The Turkish banking sector has undergone substantial reform over the past four years. More rigorous monitoring and auditing procedures have been instituted for private sector banks with the establishment of the Banking Regulation and Supervision Agency (BRSA) in 2000. In order to remove weak banks from the system, the authorities encouraged consolidation and threatened nationalization of banks that do not meet minimum capital-reserve thresholds. The BRSA eliminated some 21 insolvent banks, while public banks began offering market interest rates, helping Turkey's major private banks that are more financially sound to increase market share on foreign exchange as well as local currency deposits.

The private banking system also benefited from the country's impressive performance in macroeconomic stabilization, as this has encouraged foreign capital inflow as well as the transfer of domestic savings out from underneath people's mattresses and into the banking system. GDP growth was reasonably strong despite the severe constraints on government spending, and it is expected to reach 7.5 percent for 2004 on the strength of increased private investment and consumption. The AKP government successfully continued its anti-inflation program, and consumer surveys anticipate year-on-year consumer price inflation to fall to approximately 9.5 percent by the end of 2004, down from about 30 percent two years earlier--and below the government's original target of 12 percent.

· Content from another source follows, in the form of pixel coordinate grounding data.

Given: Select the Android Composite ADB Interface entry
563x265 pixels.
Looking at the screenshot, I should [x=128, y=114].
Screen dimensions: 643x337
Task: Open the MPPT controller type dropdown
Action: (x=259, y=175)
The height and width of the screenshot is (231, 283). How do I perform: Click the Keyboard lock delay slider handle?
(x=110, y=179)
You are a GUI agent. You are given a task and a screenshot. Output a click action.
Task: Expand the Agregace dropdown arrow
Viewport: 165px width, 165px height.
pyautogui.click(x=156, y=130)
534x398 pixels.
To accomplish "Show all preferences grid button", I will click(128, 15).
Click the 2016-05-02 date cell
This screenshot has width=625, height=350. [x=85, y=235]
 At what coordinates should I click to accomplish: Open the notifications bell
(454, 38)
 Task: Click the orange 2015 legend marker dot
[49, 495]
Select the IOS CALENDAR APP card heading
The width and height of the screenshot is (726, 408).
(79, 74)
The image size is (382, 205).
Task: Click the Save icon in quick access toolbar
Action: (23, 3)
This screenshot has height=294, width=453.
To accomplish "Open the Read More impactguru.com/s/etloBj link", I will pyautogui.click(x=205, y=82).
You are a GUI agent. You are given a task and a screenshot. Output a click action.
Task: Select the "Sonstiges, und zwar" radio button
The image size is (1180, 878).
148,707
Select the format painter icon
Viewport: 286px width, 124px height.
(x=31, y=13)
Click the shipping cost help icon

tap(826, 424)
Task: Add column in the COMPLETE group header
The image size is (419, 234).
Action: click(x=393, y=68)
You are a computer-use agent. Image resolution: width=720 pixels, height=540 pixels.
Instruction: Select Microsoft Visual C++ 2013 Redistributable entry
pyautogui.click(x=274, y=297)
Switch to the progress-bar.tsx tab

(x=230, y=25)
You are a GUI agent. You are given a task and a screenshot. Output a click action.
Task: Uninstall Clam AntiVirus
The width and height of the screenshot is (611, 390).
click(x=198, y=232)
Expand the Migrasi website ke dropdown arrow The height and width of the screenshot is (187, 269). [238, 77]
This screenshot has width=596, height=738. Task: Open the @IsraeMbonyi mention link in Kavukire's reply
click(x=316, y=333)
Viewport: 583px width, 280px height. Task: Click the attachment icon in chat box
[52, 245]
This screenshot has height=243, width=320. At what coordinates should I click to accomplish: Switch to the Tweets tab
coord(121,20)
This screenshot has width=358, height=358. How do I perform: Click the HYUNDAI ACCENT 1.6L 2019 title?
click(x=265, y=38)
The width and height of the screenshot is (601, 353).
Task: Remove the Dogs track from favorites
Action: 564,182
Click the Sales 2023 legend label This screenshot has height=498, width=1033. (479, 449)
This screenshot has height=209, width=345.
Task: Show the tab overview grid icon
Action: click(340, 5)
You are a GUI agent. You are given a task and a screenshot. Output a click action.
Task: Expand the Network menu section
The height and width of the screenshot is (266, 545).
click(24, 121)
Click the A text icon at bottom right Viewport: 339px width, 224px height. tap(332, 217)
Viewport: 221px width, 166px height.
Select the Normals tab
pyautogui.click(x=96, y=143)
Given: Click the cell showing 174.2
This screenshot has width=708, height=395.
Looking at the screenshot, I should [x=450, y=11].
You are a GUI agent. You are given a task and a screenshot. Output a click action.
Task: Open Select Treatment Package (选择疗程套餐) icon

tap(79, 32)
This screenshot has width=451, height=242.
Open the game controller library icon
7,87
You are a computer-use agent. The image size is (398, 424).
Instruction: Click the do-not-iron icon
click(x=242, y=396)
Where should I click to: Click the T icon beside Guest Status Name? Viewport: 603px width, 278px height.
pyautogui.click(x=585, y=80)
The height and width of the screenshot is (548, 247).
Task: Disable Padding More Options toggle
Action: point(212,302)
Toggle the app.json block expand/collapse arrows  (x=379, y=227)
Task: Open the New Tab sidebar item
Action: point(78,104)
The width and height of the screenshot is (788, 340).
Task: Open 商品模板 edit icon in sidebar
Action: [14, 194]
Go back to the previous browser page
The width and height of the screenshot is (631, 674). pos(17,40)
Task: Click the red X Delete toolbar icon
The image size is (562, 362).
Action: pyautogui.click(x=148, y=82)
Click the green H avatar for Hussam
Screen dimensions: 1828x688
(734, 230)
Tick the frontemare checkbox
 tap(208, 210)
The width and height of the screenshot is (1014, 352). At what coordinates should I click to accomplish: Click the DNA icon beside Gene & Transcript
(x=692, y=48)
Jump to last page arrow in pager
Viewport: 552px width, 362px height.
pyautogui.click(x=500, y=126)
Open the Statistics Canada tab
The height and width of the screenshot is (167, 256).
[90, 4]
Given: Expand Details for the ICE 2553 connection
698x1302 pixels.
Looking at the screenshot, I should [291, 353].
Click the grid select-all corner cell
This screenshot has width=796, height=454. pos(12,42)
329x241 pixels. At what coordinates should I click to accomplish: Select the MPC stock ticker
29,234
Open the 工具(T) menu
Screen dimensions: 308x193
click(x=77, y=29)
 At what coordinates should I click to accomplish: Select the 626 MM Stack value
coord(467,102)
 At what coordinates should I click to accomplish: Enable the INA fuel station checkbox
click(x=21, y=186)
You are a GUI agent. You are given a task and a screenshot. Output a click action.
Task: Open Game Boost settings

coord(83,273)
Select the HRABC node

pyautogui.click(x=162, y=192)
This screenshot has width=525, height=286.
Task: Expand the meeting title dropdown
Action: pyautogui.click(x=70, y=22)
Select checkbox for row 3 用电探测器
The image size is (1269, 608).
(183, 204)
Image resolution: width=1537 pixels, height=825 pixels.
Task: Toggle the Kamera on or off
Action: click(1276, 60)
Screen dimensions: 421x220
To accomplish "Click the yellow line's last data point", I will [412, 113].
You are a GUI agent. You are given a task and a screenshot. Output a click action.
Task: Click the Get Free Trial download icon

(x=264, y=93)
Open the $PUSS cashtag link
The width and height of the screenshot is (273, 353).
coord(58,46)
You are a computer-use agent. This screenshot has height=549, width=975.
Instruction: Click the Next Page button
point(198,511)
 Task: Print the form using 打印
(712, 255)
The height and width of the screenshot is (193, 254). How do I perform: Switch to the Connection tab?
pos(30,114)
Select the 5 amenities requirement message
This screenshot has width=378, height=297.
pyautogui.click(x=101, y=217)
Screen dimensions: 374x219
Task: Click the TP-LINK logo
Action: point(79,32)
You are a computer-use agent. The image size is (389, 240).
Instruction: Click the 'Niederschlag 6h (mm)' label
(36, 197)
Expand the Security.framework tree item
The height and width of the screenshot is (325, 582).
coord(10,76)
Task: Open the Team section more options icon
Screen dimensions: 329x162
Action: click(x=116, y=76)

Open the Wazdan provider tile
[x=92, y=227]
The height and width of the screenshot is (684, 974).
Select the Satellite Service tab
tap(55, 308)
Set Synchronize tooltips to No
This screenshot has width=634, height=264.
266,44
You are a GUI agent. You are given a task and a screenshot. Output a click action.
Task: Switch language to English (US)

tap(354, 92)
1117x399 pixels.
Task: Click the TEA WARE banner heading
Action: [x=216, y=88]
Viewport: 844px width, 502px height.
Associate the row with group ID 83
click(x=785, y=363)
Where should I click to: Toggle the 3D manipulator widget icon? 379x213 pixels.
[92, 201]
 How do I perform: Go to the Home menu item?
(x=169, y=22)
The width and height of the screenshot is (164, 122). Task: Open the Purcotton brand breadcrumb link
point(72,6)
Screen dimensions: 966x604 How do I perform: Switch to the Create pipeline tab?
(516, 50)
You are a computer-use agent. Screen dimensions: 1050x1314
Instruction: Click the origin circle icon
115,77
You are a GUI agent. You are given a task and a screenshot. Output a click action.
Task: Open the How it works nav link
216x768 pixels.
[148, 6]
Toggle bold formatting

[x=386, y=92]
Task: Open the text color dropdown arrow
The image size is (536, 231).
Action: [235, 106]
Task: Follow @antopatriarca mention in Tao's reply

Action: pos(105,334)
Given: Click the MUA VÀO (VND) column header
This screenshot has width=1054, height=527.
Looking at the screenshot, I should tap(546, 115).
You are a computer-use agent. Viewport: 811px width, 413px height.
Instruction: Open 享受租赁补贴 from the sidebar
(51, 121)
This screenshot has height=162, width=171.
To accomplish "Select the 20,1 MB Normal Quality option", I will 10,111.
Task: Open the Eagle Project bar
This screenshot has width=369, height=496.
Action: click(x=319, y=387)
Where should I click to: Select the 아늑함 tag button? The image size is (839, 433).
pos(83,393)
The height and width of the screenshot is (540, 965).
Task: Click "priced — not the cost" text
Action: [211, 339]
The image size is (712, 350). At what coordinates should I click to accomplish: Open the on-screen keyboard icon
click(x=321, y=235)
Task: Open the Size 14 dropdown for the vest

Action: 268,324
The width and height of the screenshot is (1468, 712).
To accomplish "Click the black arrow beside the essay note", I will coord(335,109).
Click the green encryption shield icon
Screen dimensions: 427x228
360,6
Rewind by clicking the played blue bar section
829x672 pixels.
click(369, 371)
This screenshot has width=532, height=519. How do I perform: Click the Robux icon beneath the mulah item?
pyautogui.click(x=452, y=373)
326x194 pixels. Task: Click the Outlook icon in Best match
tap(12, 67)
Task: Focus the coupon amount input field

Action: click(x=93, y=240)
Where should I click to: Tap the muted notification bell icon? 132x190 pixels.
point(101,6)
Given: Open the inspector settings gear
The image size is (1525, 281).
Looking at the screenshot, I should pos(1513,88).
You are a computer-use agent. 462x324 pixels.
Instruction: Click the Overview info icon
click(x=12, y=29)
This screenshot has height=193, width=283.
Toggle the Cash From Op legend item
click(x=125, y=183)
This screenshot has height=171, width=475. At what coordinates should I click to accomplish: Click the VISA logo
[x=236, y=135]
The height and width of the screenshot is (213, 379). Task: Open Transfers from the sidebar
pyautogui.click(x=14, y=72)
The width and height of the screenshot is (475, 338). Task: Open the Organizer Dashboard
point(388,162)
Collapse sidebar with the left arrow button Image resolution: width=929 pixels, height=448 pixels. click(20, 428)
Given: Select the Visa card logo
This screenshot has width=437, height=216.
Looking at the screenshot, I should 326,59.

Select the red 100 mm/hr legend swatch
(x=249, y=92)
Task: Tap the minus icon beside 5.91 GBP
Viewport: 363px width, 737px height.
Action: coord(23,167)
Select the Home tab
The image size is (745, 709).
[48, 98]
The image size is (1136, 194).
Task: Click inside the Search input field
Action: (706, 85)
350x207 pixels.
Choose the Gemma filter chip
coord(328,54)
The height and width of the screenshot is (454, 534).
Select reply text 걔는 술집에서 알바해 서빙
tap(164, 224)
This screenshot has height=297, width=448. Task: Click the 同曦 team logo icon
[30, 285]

The strength of the Turkish lira has increased the weight of the lira-based equity accounts in the balance sheets of the banks, strengthening capital adequacy ratios. The banks enjoyed huge windfall gains on their sizable government bond portfolios as interest rates declined from levels around 65 percent in the first quarter of 2003 to 22 percent by October 2004. Financial consolidation, alongside increased productivity, allowed the banks to start allocating an increasing portion of their growing asset bases away from the bond portfolios and into higher-risk retail banking products such as consumer lending and credit cards, contributing to the country's impressive growth performance in 2004, expected to come in at around 10 percent.